2. How to stay alive. Ian Leslie on growing old(er). Plus, what being 96 sounds like. And Hollywood hands a second life to Meryl Streep playing Anna Wintour in The Devil Wears Prada 2, which lands next May. And why can honey badgers take on lions? They’re smart.Even smarter than raccoons.
3. Do you know what a Chekist is? It’s the key to analysing Vladimir Putin. Plus, inside America’s first whites-only gated community. Plus, the latest right-wing thing:gerrymander jewelry. And use a little care, please, in describing ‘undocumented immigrants’. And here’s an odd occupation, filming felons so they get clemency. Finally, Glenn Close mourns the loss of her America.
4. It’s time to learn new things. Like how to fly flat when you fly commercial. Speaking of which, if you fly economy in the US, you’re subsidizing someone who’s flying private. (Not true in Canada.) Plus, how to pee in space without dribbling. And how to sniff out bogus science. And toss cabers (usually retired telegraph poles) in northern Scotland (by Alexander McCall Smith, no less.)
And do live interpretation. And be a good guest on a yacht.
5. We’re all in this together, right? Maybe this lifeguard isn’t. Plus bilingualism at its best shot decades ago. Plus how to offend shoplifters. And why high school debating no longer allows debating.
6. Why are bears always boys? Because children’s books make them so. And why are some people turning to yeast as low-maintenance companions? And why are some older single men “elusive, ungetable, a real catch.” And why do attractive blondes still sell things? And what happens when a French woman wins the women’s Tour de France? And why get married at all? And finally, a cautionary tale about roses.
7. A history of the world…every year since 200,000 BCE. Plus the most expensive weddings in history. And how each major sports league makes money (big surprise to me that pro baseball and basketball are virtually the same size.) Finally, the Oscar’s Best Picture Award for the past 25 years.
8. Behind the scenes with Céline in Paris. Remember Céline Dion last summer opening the Olympics from the Eiffel Tower? Well, she’s back. Not many of those extremely young conductors are being invited back on the podium. Plus flamenco as it should be danced by Siudy Garrido. Plus, the all-male ballerinas of Les Ballets Trockadero de Monte Carlo are coming to Toronto in October for their 50th anniversary shows. Ticketshere.
9. A Nobel Laureate on Enshittification. As Cory Doctorow, who coined the word, defines it: “Here is how platforms die: first, they are good to their users; then they abuse their users to make things better for their business customers; finally, they abuse those business customers to claw back all the value for themselves. Then, they die.” Paul Krugman takes it to another level.

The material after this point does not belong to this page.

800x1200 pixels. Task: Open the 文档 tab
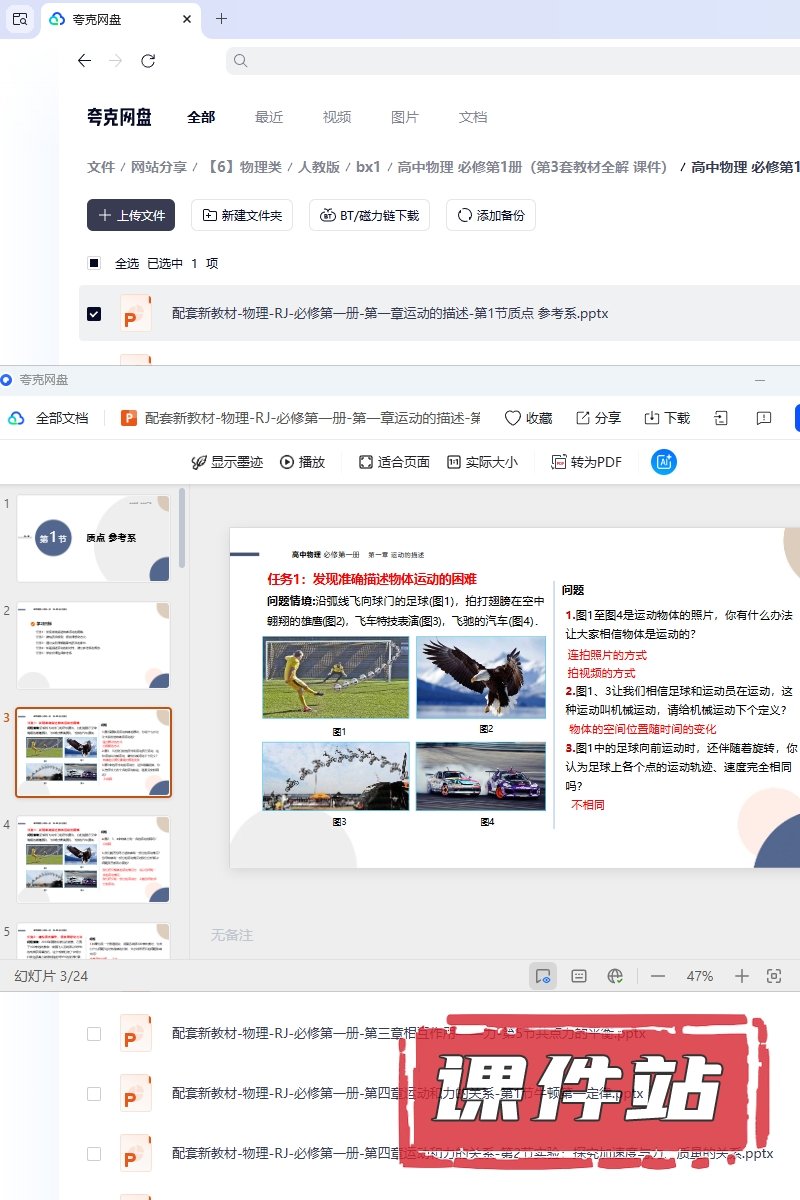point(473,117)
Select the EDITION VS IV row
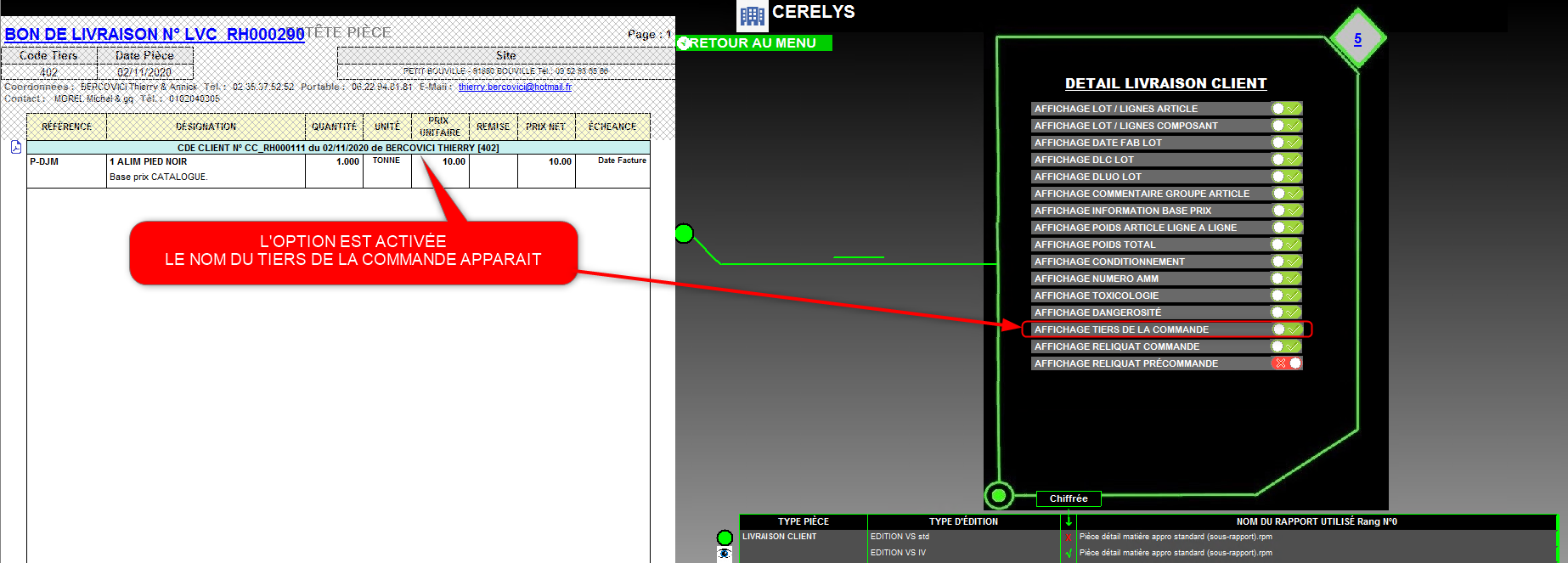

Next, “AI psychosis” refers to people who experience delusions, paranoia, or extreme emotional distress after lengthy chatbot interactions. Over 21 days of talking with ChatGPT, an otherwise perfectly sane man from Toronto became convinced that he was a real-life superhero.
Next, get the Trump Action Tracker to keep track not just of his latest outrages, but all of them.
10. For the last time…no, red wine isn’t good for your heart. Plus the best conversation of all if you’re bipolar. And a very elite club whose ‘initiation is a real bitch.’
11. What I’m liking. In the feast of great music Koerner Hall is offering this Fall is…a three-day celebration of Oscar Peterson’s 100th birthday with concerts, symposia, and master classes, featuring Christian McBride, the Clayton-Hamilton Jazz Orchestra, and Benny Green, as well as Makoto Ozone, Amanda Tosoff, Jon Kimura Parker, Thompson Egbo-Egbo, and Cécile McLorin Salvant.
Plus…once-in-a-generation soprano Renée Fleming makes her Koerner Hall debut on November 1 in a gala concert featuring her new project, Voices of Nature: The Anthropocene Recital where she’ll explore the deep and evolving relationship between music and nature. The day before, Fleming will front a day-long symposium entitled Music and the Mind with musicians, neuroscientists, policy makers, and athletes discussing the benefits of music on early childhood brains.